Se as caronas que Makoto pega não o leva a direção nenhuma, o mesmo não acontece com seu pai. Enquanto Makoto é retratado nessa espécie de purgatório ligada ao espaço, seu pai caminha por ruas mais mundanas amarradas ao tempo. Um tempo que percorre a melancolia de seu olhar. Não menos encarcerado, ele busca o escape pelos signos que conecta ao filho.
O filme nipo-chileno pode ter um aspecto demasiado contemplativo e descansado com pouquíssimos momentos de agitação. Mas se o faz, é justamente para quebrar esse sistema espacial e temporal que antecede a problemática. Os pares baixo-alto, ir-voltar, um-outro, interior-exterior se aproveitam das brumas que cercam seus personagens para estimular um pensamento de que pode existir algo entre essas dúplices.

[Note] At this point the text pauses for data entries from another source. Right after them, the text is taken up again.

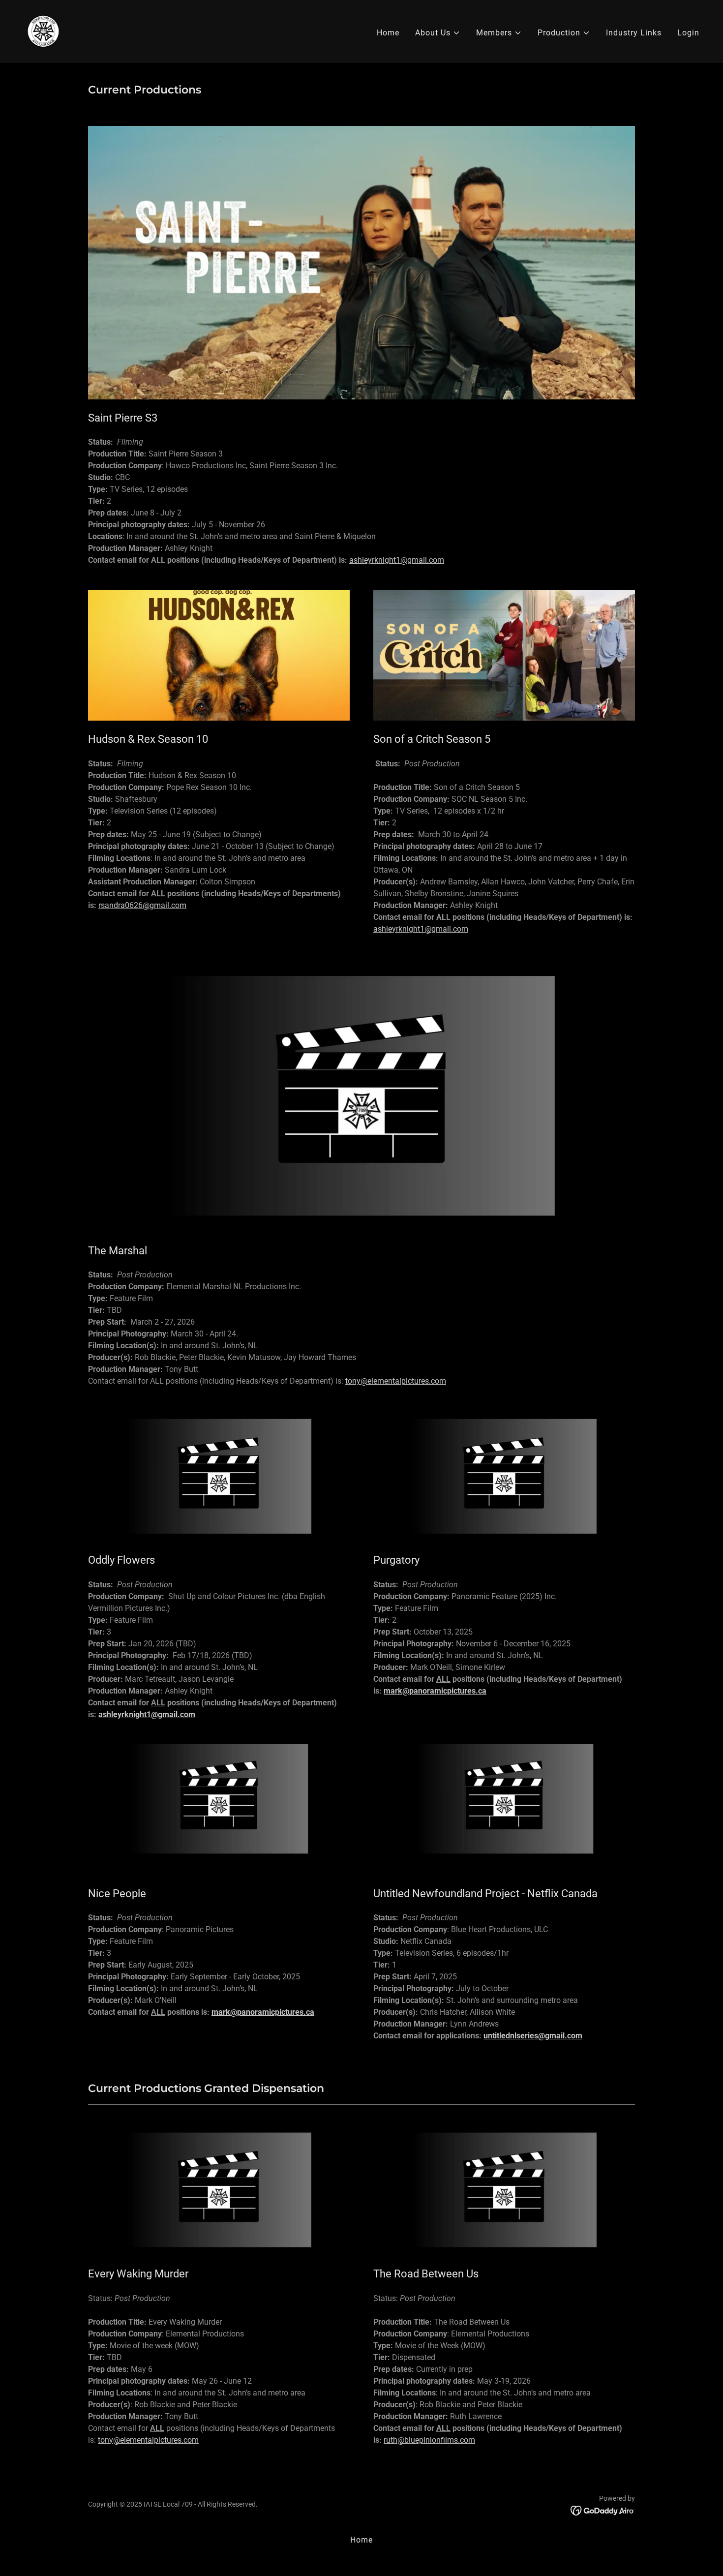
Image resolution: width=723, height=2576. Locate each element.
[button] (437, 33)
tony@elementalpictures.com (395, 1381)
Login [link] (688, 32)
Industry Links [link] (634, 32)
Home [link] (388, 32)
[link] (43, 30)
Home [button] (361, 2540)
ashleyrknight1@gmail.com (396, 560)
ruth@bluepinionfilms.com (429, 2440)
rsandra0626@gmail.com (142, 905)
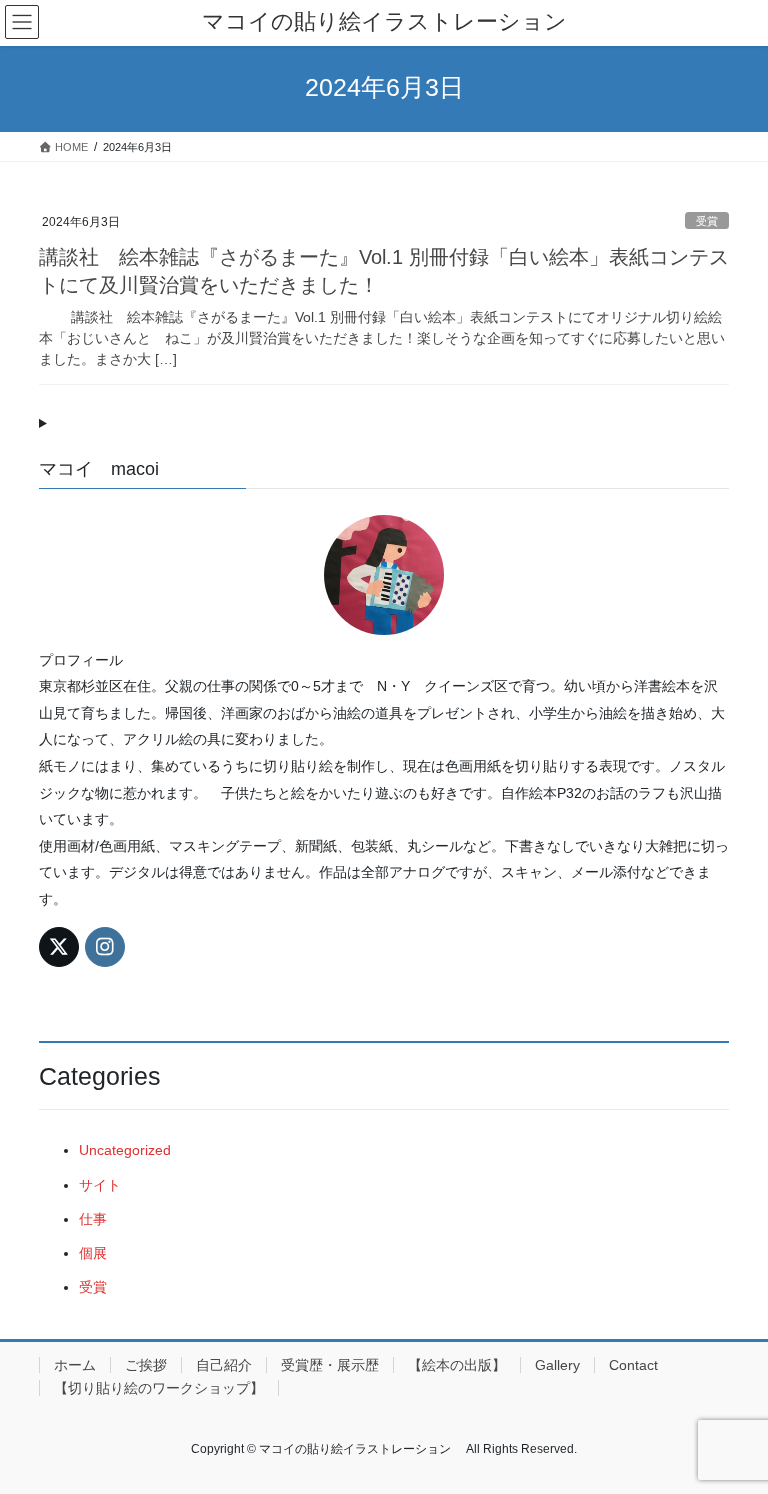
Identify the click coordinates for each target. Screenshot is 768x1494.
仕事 (93, 1219)
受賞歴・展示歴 (330, 1365)
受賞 (707, 221)
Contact (633, 1365)
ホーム (75, 1365)
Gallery (557, 1365)
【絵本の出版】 (457, 1365)
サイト (100, 1185)
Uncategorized (125, 1150)
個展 (93, 1253)
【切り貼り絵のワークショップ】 (159, 1388)
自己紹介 (224, 1365)
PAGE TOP (731, 1431)
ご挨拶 (146, 1365)
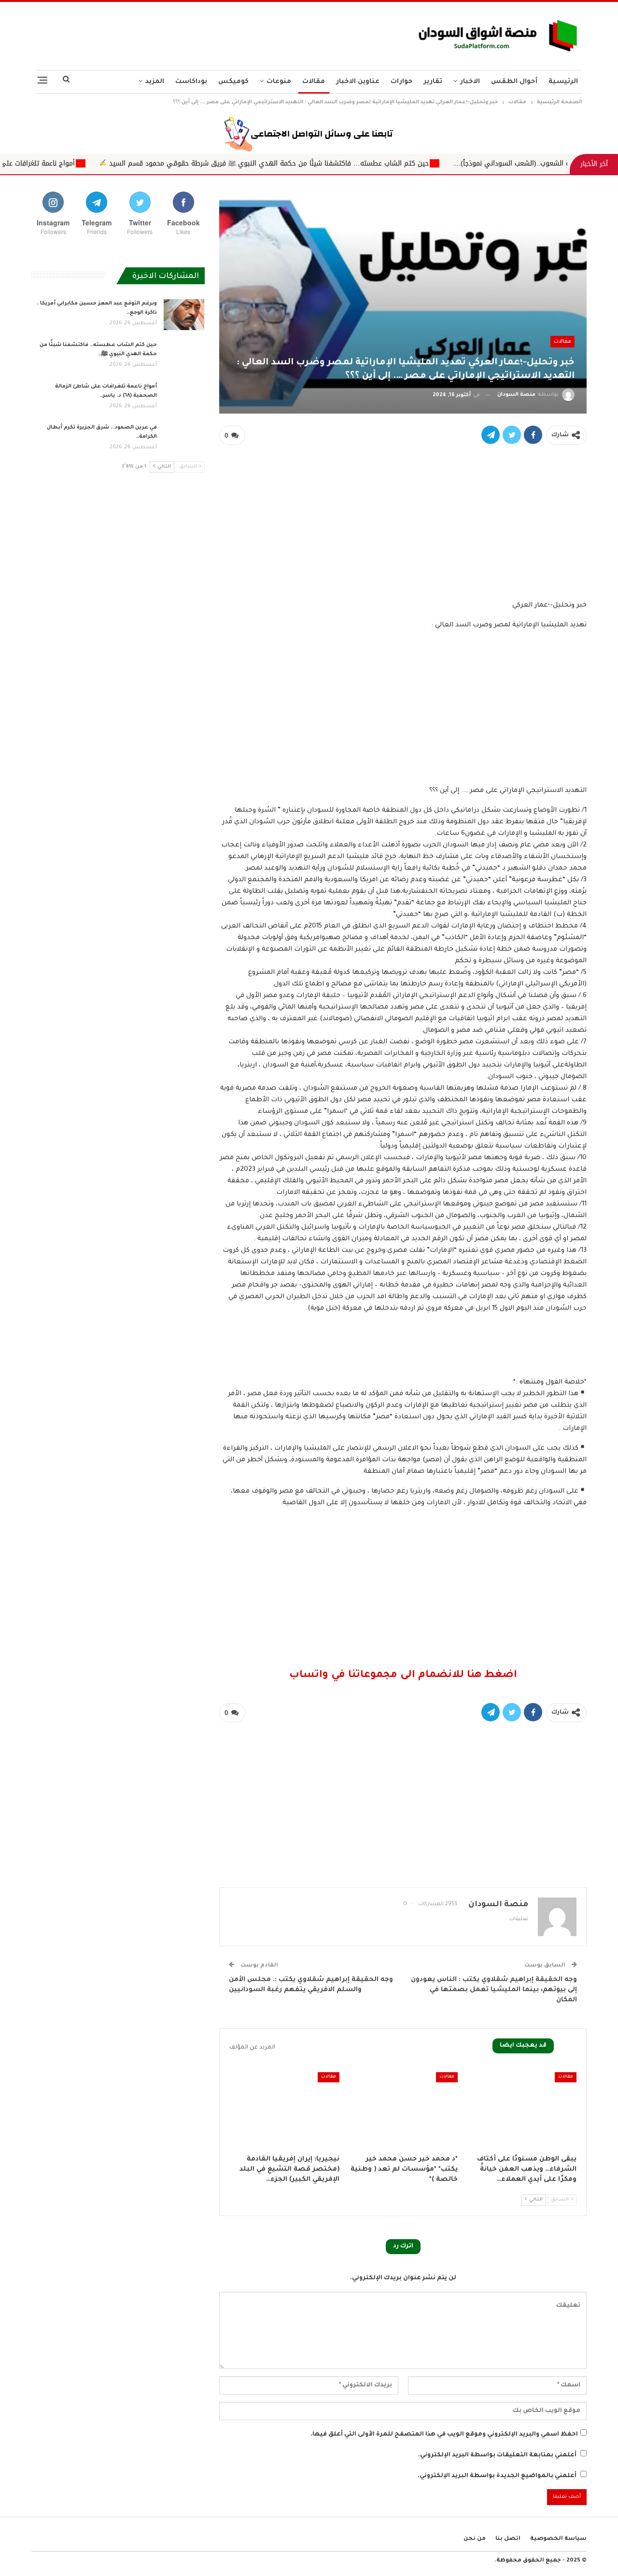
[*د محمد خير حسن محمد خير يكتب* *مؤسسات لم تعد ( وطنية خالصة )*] (403, 2110)
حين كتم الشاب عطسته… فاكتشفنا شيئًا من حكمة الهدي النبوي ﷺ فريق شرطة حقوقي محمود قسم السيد (405, 163)
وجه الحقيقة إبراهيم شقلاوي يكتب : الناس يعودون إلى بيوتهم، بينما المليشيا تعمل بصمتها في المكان (494, 1990)
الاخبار (470, 81)
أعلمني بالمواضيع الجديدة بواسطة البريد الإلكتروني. (497, 2476)
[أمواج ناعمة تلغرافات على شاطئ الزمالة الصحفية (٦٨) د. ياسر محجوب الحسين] (184, 397)
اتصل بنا (507, 2539)
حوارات (401, 81)
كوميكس (233, 81)
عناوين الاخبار (357, 81)
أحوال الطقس (514, 81)
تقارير (432, 81)
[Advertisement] (214, 33)
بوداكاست (191, 81)
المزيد (154, 81)
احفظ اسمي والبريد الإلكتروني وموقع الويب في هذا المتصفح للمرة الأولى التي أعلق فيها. (444, 2434)
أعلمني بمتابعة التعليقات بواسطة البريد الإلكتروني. (497, 2455)
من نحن (475, 2539)
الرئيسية (563, 81)
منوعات (279, 81)
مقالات (313, 81)
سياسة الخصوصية (558, 2539)
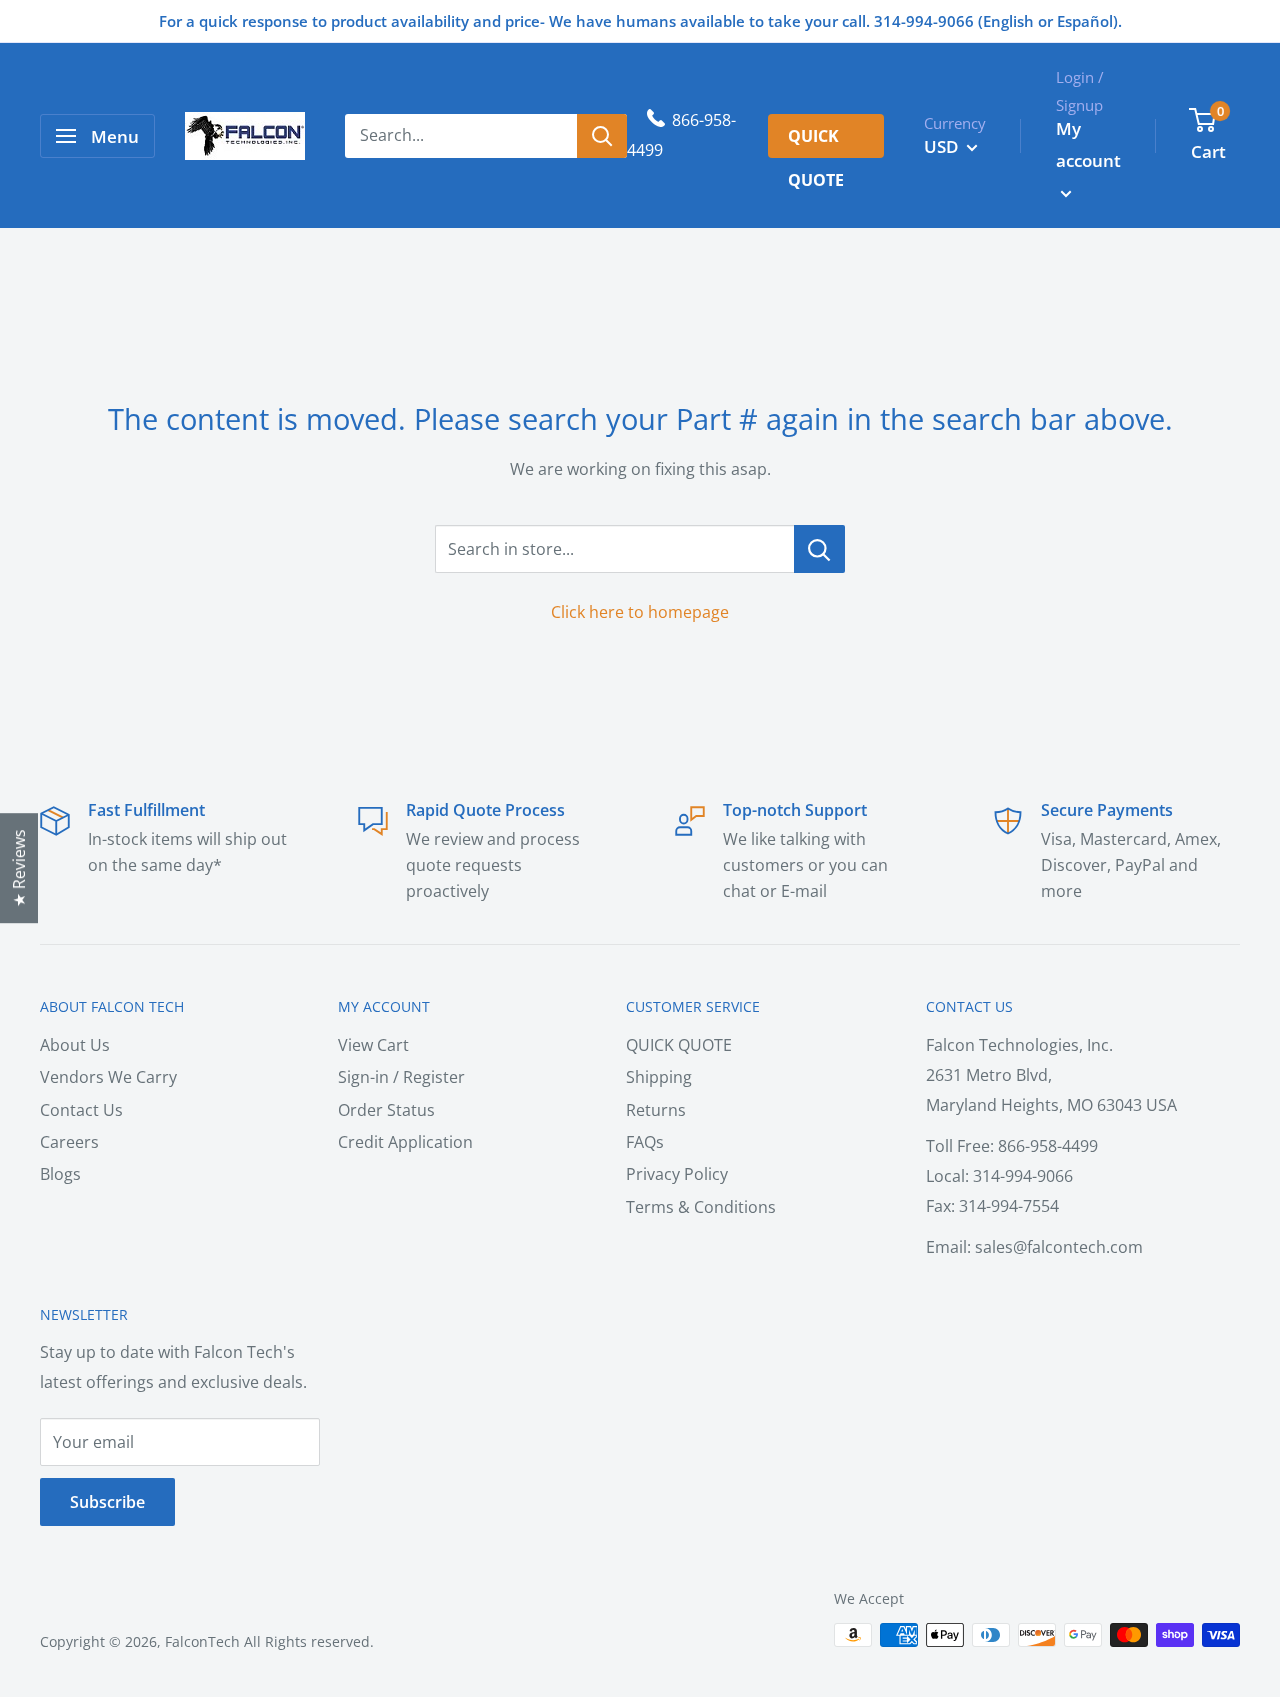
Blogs (60, 1174)
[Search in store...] (819, 549)
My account (1088, 144)
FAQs (645, 1142)
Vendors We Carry (108, 1077)
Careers (69, 1142)
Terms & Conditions (701, 1207)
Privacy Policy (677, 1174)
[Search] (602, 136)
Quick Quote (816, 141)
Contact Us (81, 1110)
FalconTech (202, 1641)
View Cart (373, 1045)
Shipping (659, 1077)
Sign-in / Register (401, 1077)
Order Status (386, 1110)
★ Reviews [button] (19, 868)
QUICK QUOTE (679, 1045)
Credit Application (405, 1142)
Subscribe (107, 1502)
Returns (656, 1110)
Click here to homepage (640, 612)
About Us (75, 1045)
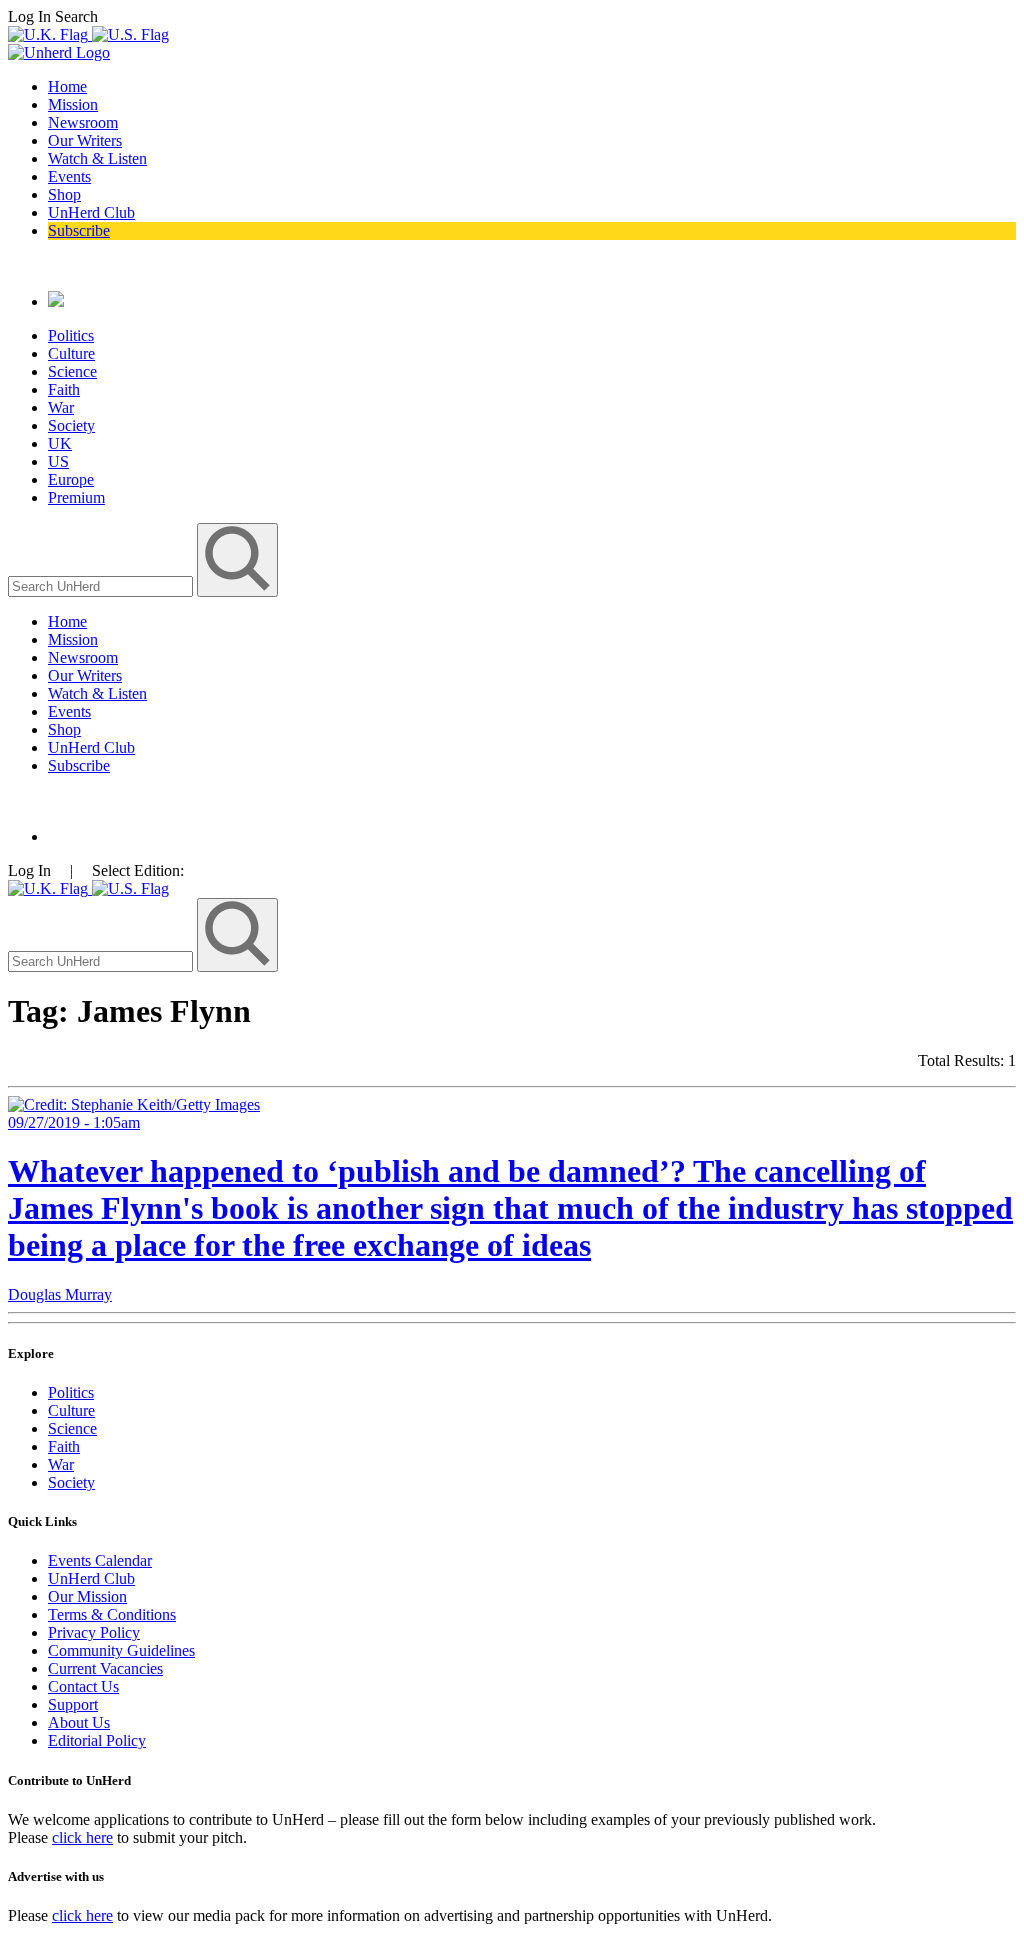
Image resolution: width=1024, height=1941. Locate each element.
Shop (64, 194)
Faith (64, 389)
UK (60, 443)
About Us (79, 1722)
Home (67, 86)
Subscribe (79, 230)
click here (82, 1837)
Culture (71, 353)
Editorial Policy (97, 1740)
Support (73, 1704)
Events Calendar (100, 1560)
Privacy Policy (94, 1632)
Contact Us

Green Grass deve estar no não-lugar que Umberto Eco descreveu em seu Histórias das Terras e Lugares Lendários. Contos que a Fada Morgana enganava os moradores das ilhas de Madeira, de Palma, de Gomera e do Ferro com grandes nevoeiros. E mesmo embaçados, habitantes afirmam terem visto a insula perdita na linha que divide o mar e o firmamento.
Uma linha onde nascem verdes gramas.